Поток влажной вони, ударивший мне в лицо, чуть не заставил меня выронить дверь. Пахло так, словно Фритци варил зомби. Хотя, может, это была брокколи, не знаю. От этих запахов мне одинаково хочется блевать. Отпихнув засаленные жалюзи, я протиснулся внутрь – и меня приветствовал низкий звериный рык. Я застыл на месте. Из темноты коридора на меня надвигался средних размеров медведь. Из его глотки вырывалось басовитое предупредительное ворчание. Впрочем, эти звуки мог издавать и его желудок. Что лучше: быть съеденным зомби или медведем? Оба варианта не слишком привлекательны, это все равно что выбирать смерть от пули или от ножа. И то, и другое – дерьмо.
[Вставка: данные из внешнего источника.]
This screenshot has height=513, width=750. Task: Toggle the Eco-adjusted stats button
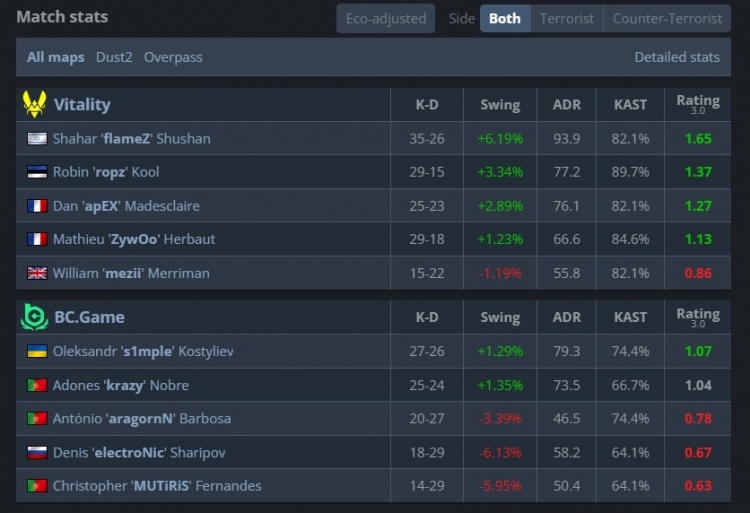tap(385, 18)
Я наполовину просунулся внутрь, и сейчас опасался, что, если потянусь за винтовкой, это спровоцирует зверя и он атакует. Я медленно опустил руку к поясу. Мне хватило ума прихватить с собой девятимиллиметровый пистолет, но везением это назвать было сложно. На то, чтобы завалить медведя, пришлось бы потратить три или четыре пули такого калибра, причем стрелять не промахиваясь. А у меня был в запасе один, максимум два выстрела, прежде чем эта тварь вцепится в меня. Что ж, по крайней мере я определил источник вони: медведь, должно быть, сожрал Фритци. Следующий вопрос, однако, внушал легкую тревогу. Что тут вообще делал медведь?